Walking further under the buildings (there are roads and passages going under most of the palace buildings, making it so easy to cross this huge building complex) we stumbled upon the In Der Burg (in the palace, those imaginative names!) courtyard that led us to the domed entrance of the Kaiserappartements, Michaelertor.

The entrance to the Imperial Apartments!

We were now in Michaelerplatz, named from the St. Michael church on it. Toph was excited showing me the Roman ruins of a legionary outpost and a crossroads that were unearthed during digging for the U3 line of the U-Bahn. The sheer size of them (multiple layerings of walls) makes you thing about the hidden history beneath the old palaces of the city. We kept walking towards Stephansplatz where we said goodnight - a lovely start of my Vienna trip!

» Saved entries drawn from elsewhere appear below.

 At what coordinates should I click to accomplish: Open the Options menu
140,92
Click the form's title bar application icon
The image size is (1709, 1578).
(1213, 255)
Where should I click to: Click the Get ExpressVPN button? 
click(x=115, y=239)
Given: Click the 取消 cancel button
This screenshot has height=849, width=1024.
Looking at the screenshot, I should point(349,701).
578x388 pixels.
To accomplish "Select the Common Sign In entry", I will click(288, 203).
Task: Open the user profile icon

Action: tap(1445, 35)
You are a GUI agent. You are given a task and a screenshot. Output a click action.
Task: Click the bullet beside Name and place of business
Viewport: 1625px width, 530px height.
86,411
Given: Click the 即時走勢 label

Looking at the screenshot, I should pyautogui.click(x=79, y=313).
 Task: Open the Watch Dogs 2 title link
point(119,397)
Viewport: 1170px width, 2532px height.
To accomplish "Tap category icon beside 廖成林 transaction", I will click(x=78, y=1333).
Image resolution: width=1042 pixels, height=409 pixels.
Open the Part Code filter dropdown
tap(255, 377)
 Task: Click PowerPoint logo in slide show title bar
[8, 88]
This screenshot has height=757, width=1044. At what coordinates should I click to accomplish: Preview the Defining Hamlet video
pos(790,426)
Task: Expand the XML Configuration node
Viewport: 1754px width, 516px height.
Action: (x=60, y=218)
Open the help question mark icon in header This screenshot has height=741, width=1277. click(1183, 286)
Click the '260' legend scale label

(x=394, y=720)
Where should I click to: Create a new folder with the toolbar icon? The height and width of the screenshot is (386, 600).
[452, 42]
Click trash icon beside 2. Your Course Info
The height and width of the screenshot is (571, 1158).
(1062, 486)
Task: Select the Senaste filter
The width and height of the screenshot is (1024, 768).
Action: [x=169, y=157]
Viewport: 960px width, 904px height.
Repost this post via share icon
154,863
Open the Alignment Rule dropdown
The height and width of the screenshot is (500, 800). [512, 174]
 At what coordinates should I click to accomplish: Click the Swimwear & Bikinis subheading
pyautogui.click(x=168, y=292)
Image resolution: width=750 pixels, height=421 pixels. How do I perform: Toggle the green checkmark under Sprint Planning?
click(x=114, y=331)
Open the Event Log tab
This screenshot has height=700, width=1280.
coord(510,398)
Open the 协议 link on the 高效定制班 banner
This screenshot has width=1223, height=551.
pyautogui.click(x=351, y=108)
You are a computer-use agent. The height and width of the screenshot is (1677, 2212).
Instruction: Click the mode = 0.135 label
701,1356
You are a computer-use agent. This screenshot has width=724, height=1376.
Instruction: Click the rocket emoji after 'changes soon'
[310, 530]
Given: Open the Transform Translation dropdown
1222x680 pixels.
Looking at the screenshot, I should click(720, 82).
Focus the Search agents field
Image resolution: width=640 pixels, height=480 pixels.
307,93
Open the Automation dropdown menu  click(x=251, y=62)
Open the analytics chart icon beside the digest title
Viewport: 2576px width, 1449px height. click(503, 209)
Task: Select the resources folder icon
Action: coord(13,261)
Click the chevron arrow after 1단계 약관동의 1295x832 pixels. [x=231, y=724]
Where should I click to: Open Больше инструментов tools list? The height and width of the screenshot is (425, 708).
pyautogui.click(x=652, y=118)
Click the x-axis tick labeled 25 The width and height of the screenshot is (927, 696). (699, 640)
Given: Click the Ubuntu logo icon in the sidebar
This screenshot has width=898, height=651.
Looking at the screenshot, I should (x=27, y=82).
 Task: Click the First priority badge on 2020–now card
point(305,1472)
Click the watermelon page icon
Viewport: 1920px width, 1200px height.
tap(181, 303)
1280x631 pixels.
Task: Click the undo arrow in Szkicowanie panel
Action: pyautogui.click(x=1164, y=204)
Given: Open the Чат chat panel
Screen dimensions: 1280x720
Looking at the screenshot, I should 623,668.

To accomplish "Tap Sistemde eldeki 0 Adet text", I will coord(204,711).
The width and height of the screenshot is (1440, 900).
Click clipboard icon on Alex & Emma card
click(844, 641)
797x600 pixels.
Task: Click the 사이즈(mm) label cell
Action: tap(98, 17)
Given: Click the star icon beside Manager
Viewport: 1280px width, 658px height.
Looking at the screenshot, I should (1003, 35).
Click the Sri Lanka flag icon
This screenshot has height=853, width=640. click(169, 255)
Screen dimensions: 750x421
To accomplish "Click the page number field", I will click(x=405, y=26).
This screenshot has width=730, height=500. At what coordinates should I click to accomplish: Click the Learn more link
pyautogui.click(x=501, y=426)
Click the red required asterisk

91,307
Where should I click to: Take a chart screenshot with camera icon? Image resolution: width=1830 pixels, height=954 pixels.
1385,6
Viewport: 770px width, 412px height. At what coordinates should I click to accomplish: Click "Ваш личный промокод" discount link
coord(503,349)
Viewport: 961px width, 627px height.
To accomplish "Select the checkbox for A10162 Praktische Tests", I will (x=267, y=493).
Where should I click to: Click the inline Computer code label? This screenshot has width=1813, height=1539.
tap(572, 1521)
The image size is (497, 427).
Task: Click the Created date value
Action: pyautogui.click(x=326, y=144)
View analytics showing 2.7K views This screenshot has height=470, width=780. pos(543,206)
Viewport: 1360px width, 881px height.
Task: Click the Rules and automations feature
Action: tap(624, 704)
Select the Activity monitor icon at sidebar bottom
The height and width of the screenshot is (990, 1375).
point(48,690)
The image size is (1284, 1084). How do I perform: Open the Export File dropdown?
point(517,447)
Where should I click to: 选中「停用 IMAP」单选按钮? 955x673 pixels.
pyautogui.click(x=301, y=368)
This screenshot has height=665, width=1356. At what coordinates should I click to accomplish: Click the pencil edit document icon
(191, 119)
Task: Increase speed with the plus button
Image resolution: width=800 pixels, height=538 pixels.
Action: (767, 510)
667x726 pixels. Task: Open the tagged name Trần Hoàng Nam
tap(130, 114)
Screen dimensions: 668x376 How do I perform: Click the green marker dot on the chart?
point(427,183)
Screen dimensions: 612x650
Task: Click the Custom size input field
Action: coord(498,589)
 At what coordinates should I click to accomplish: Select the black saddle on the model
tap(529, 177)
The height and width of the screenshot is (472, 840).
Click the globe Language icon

Roman ruins in Michaelerplatz


  1. Ζηλεύω!

  2. I never really liked Vienna, but you managed to improve my opinion about it, so now I feel much more eager for my coming trip there:-)

  3. The place to live?

  4. Μετράμε αντίστροφα πλέον, Vienna ερχόμαστε, που είναι η δεύτερη μέρα;

  5. @Drama Queen: πού θα πάει, θα πας κι εσύ!

    @MenieK: You should be, it is one of the best cities in the world!

    @elafini: Oh yes!

    @Zeugolator: Μόλις την ανέβασα, θα περάσετε τέλεια!

  6. Loved the bathroom mosaic! :)
    Vienna looks great!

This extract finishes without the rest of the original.